A correspondent writing from
Williamston, one of the towns visited by the Hessian horde, says that every grain of salt that could be found was either destroyed or carried off; medicines in private houses, in stores, and apothecary shops, were poured upon the ground; ladies, striving to retain a little of the property from which their male relatives had been torn and held in custody, were insulted and cursed by these malignant spirits; negroes, the dupes of Yankee barbarity, were cajoled away by thousands; a system of general plunder by the enemy, negroes and mean whites, prevailed wherever they penetrated.
Families who fled in dismay at the approach of the invader, returned and found, as well as the few who remained at home, clothes beds, bedding, spoons, and books, abstracted, costly furniture, crockery, doors, harness, and vehicles demolished; looks, windows, and mirrors broken; fences burned; corn, potatoes, and pass gathered from the barns and fields and consumed; iron safes dug to pieces and thrown out of doors, and their contents stolen.

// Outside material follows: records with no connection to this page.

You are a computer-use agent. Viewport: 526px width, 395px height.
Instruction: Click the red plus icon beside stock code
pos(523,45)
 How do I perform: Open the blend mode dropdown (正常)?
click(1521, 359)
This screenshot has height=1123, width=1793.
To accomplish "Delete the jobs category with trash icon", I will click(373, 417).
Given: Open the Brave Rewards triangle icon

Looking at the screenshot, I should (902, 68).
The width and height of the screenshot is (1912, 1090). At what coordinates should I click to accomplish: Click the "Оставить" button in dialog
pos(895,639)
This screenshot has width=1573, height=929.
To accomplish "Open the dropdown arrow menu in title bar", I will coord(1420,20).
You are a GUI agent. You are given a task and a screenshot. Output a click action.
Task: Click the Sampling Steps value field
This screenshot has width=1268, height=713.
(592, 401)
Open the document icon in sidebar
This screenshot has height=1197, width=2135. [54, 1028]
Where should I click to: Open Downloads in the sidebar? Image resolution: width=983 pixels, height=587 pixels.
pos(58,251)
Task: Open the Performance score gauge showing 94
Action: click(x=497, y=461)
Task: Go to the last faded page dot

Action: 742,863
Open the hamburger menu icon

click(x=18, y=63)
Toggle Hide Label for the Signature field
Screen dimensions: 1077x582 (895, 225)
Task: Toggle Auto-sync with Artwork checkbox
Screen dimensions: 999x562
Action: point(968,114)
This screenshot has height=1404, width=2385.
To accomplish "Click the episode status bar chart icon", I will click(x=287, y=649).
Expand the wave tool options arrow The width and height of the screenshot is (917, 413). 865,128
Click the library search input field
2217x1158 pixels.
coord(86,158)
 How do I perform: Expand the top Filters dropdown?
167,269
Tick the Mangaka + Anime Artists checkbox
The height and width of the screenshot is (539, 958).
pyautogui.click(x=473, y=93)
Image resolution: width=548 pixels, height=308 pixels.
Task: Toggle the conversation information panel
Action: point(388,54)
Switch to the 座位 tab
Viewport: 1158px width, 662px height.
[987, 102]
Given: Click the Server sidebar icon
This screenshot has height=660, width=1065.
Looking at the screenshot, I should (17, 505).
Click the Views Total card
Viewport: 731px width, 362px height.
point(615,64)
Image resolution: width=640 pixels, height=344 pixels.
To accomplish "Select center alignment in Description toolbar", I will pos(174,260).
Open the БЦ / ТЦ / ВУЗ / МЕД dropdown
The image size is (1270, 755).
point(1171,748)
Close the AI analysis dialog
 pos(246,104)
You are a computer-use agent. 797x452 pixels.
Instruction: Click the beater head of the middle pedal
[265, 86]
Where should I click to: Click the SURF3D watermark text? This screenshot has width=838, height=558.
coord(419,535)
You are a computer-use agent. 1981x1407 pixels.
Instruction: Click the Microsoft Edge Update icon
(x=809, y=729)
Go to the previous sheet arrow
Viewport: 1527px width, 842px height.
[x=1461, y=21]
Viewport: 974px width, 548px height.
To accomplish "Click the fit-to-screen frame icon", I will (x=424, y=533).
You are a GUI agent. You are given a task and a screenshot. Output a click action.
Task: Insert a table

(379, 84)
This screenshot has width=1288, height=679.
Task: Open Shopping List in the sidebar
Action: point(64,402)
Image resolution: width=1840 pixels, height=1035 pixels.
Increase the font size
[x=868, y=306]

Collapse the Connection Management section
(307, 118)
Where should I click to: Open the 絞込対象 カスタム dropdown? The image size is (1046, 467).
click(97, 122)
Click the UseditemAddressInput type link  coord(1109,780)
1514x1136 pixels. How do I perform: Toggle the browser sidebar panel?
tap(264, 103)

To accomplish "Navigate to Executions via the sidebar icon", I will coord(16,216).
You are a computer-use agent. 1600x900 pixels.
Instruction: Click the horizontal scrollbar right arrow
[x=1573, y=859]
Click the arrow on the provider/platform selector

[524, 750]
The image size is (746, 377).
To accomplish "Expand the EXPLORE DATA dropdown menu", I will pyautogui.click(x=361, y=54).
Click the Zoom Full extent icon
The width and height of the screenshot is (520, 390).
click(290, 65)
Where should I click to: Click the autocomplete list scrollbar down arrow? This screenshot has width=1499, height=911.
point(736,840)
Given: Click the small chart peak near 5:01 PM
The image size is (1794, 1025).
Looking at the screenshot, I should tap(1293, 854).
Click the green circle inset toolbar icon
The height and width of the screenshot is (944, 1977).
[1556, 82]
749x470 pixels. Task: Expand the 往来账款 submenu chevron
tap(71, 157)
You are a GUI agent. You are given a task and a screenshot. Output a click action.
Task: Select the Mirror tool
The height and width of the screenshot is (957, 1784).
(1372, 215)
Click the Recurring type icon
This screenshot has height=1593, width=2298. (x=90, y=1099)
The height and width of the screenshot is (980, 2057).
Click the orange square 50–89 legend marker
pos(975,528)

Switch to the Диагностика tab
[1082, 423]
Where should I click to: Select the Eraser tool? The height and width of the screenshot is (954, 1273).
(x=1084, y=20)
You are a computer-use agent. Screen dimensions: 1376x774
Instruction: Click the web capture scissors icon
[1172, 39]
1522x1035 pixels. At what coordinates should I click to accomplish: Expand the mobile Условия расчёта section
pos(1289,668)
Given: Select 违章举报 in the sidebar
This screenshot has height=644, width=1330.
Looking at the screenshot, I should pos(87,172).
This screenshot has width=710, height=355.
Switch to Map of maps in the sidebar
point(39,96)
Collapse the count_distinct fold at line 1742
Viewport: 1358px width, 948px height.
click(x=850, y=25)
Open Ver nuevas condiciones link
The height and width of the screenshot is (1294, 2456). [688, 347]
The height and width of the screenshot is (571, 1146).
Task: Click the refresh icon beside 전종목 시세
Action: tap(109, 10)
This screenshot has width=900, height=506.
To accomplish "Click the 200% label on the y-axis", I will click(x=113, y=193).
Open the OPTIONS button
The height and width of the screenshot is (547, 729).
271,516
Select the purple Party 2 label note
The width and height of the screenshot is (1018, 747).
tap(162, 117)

Every horse and mule, wagon and cart, that could be hauled up, were carried off by the retreating army.
The persons of gentlemen and ladies were violently searched, and money and jewelry taken.
Fourteen private residences in the town of
Hamilton were burned down, and the property of all faithful negroes was pillaged equally with that of their owners.
Widows, orphans, and others, were as heartlessly robbed of the scanty earnings of their toil, as the wealthy of their comforts and luxuries.
So far as theft and slaughter were concerned, the enemy stopped not a moment to inquire the Secession or Union proclivities of any property holder.